Nel settembre del 2015 Giarre fu sconvolta dall’annuncio del battesimo di un bambino con manifesti di una sfrontatezza inaudita. Gigantografie a sei metri per tre, affisse in punti strategici tra Riposto e Giarre, ma anche in alcuni quartieri di Catania, ritraevano il piccolo con una coppola in testa, accompagnato dalla frase emblematica: “Questa creatura meravigliosa è cosa nostra”. Un vero e proprio manifesto di sfida, che suscitò un’ondata di sdegno e allarme.
Il padre del bambino, Francesco Rapisarda, detto “Ciccio Ninfa”, era già noto alle forze dell’ordine per i suoi legami con la criminalità organizzata. La sua figura, già sotto osservazione, si ritrovò improvvisamente al centro dell’attenzione mediatica.

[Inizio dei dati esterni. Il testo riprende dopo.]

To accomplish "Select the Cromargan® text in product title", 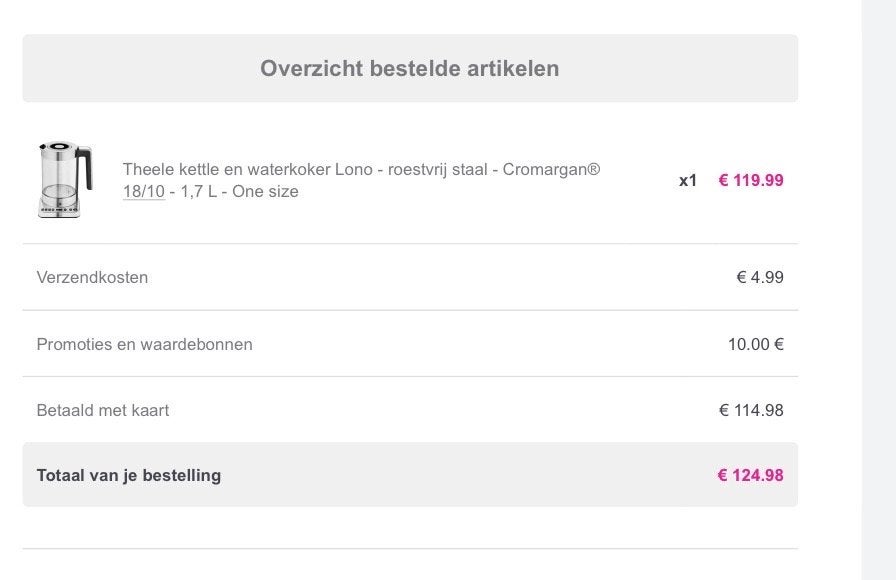I will [x=551, y=170].
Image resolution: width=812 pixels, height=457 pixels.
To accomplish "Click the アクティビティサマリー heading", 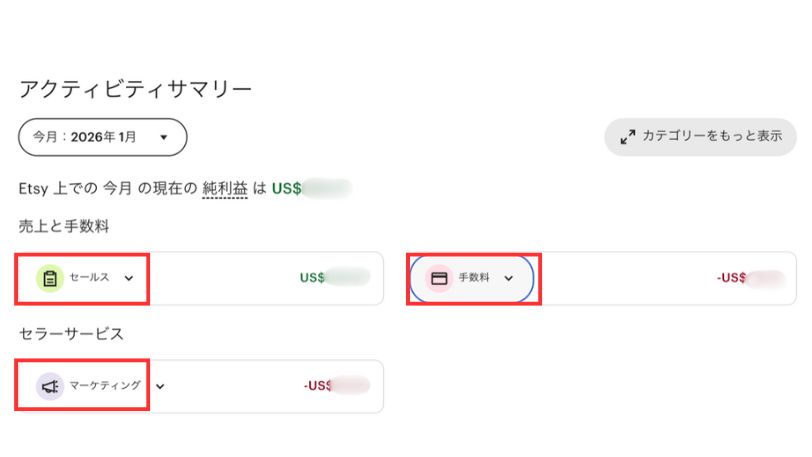I will coord(135,89).
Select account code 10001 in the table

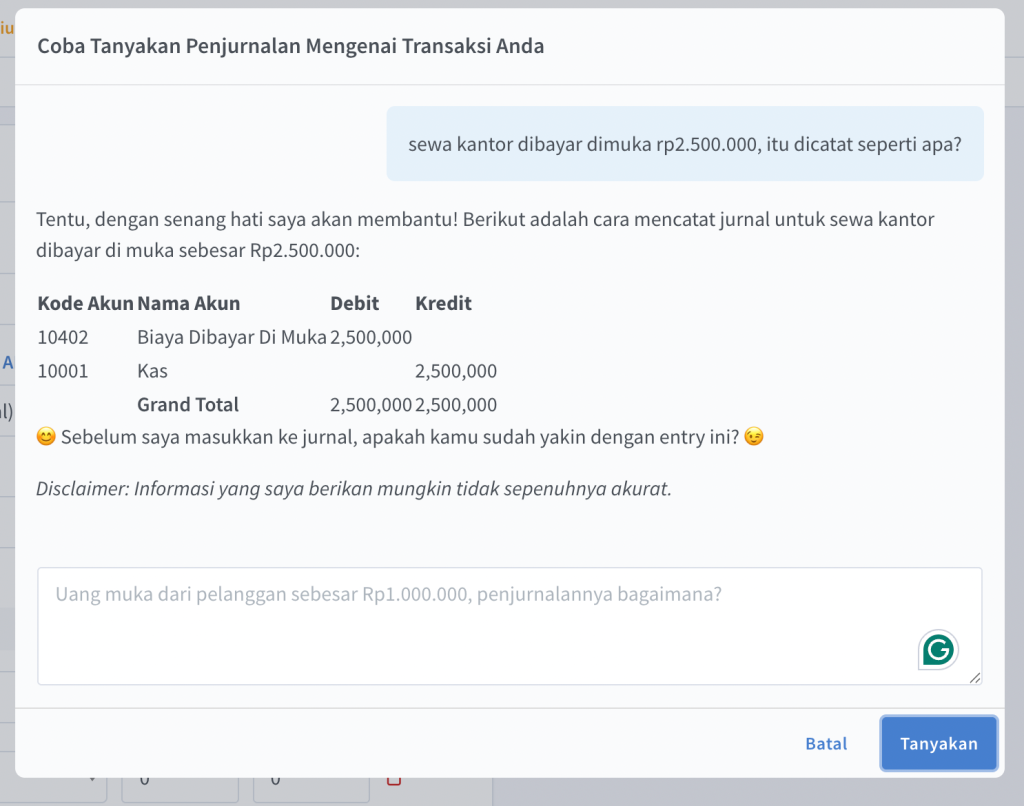[x=63, y=371]
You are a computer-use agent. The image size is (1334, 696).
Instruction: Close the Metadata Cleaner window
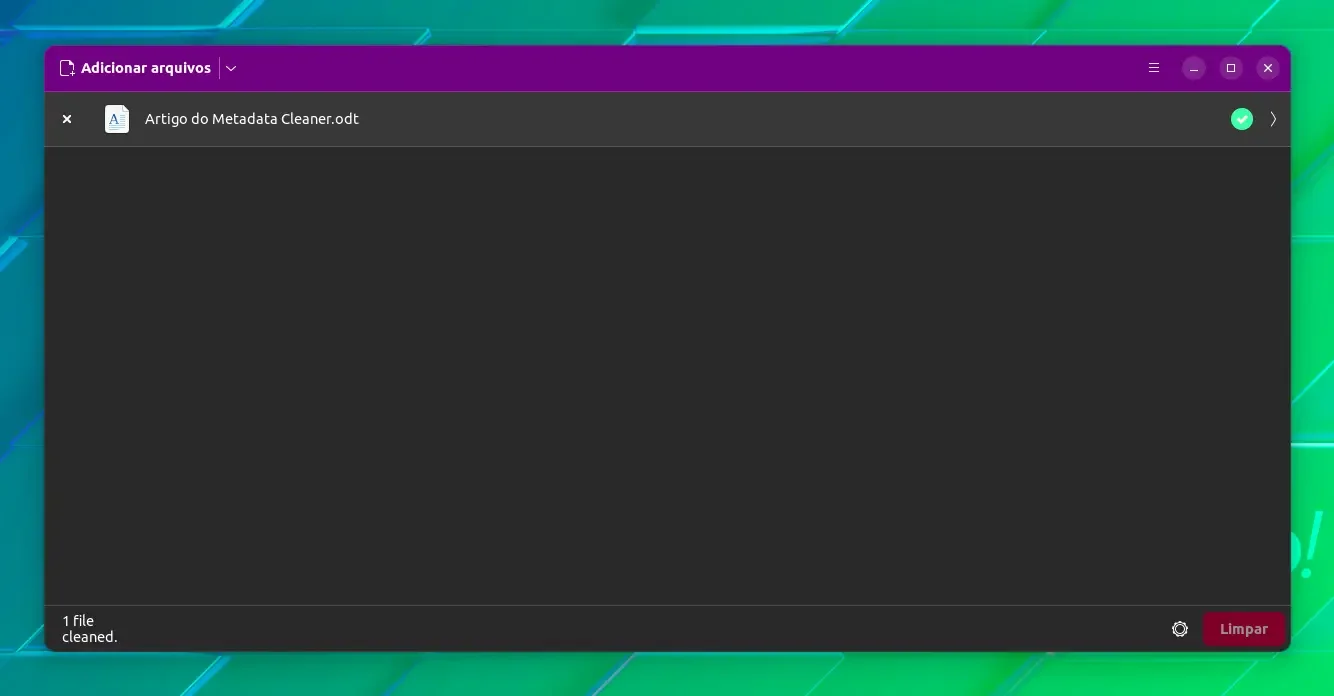point(1268,68)
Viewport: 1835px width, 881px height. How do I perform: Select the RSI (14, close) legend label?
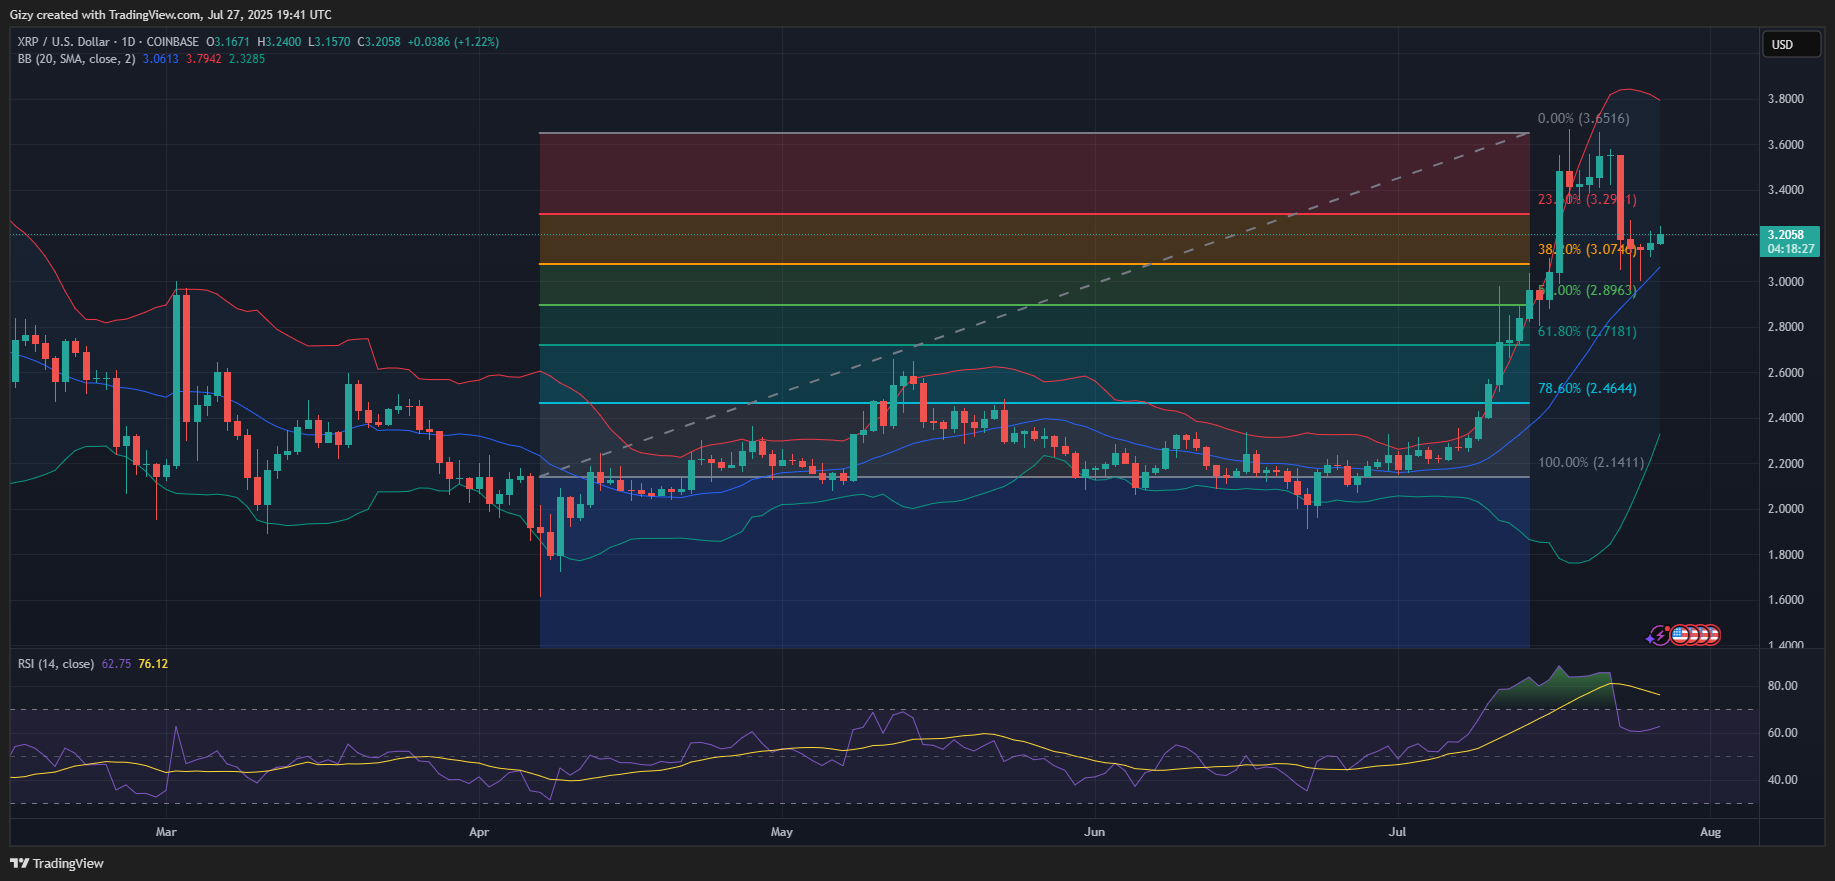(56, 664)
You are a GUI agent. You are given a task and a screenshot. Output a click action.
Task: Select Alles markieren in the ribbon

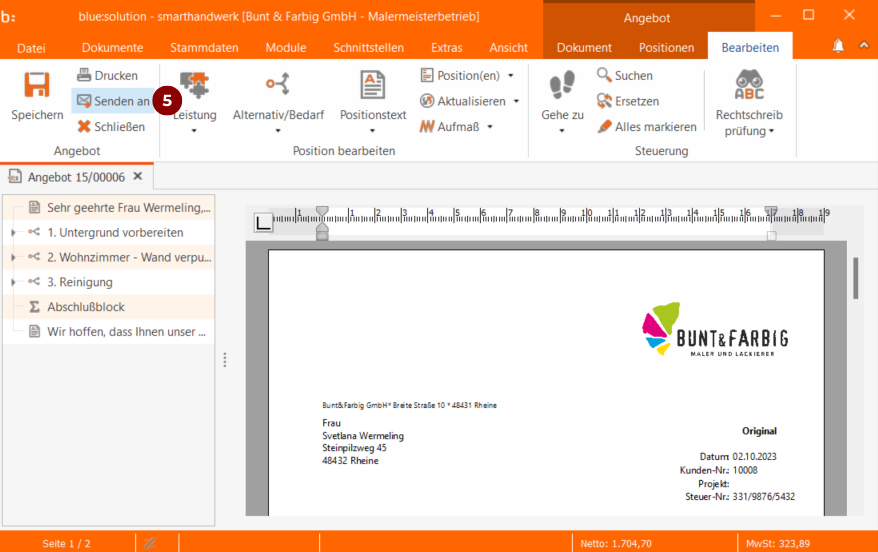coord(655,127)
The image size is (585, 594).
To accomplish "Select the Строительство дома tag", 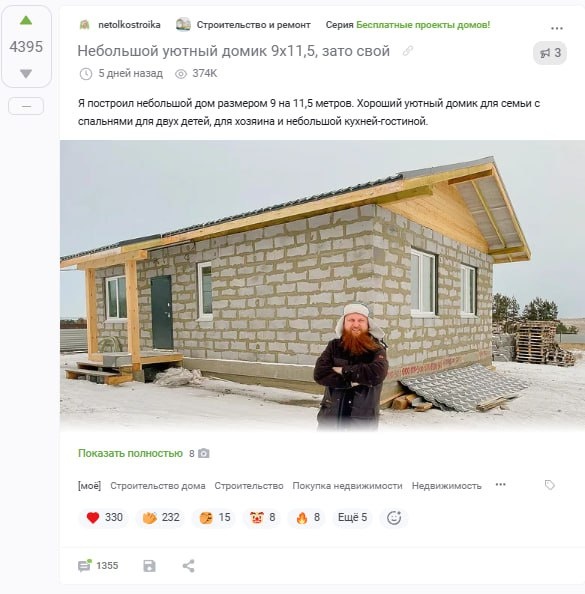I will (x=158, y=486).
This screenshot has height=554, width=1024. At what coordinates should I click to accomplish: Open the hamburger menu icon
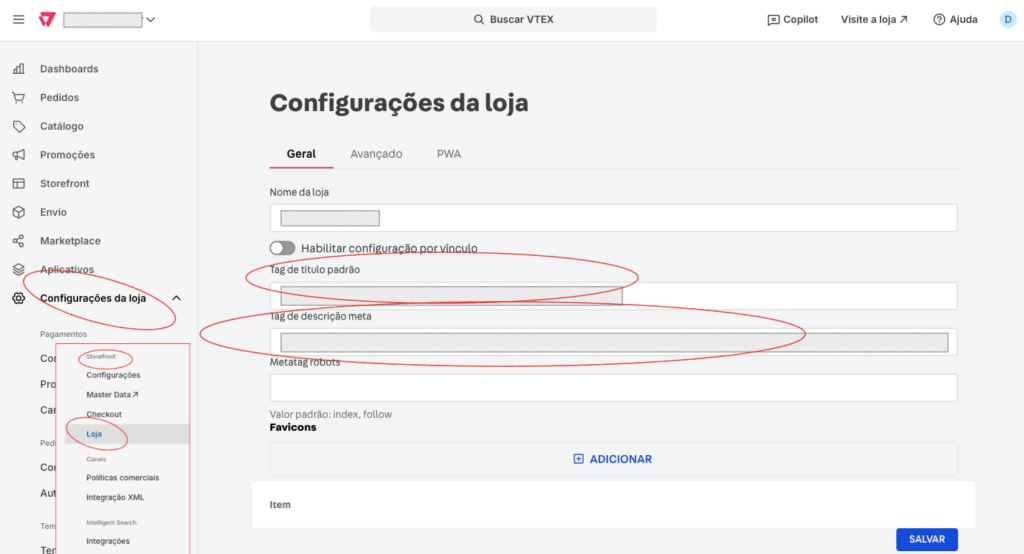click(x=18, y=20)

Il battesimo, inizialmente previsto come un evento mondano con tanto di diretta radiofonica e partecipazione di cantanti neomelodici, fu costretto a subire una drastica riduzione. Il clamore mediatico e le pressioni delle autorità portarono alla rimozione dei manifesti e alla celebrazione del sacramento in forma più privata. Rapisarda stesso, attraverso i social media, tentò di mitigare le tensioni, ma il danno d’immagine era ormai fatto.
Le indagini successive confermarono i sospetti iniziali. Francesco Rapisarda venne identificato come un elemento di spicco del clan Laudani, ricoprendo il ruolo di “ragioniere” del gruppo criminale. Le sue mansioni includevano la gestione dei finanziamenti per i detenuti e altre attività illecite.
Stamane procuratore Fabio Saponara ha chiesto la condanna di Rapisarda per associazione mafiosa, con un ruolo apicale nel gruppo satellite di Giarre. La richiesta di pena è stata di 16 anni e 10 mesi. L’arringa difensiva è stata fissata per il 12 febbraio 2025.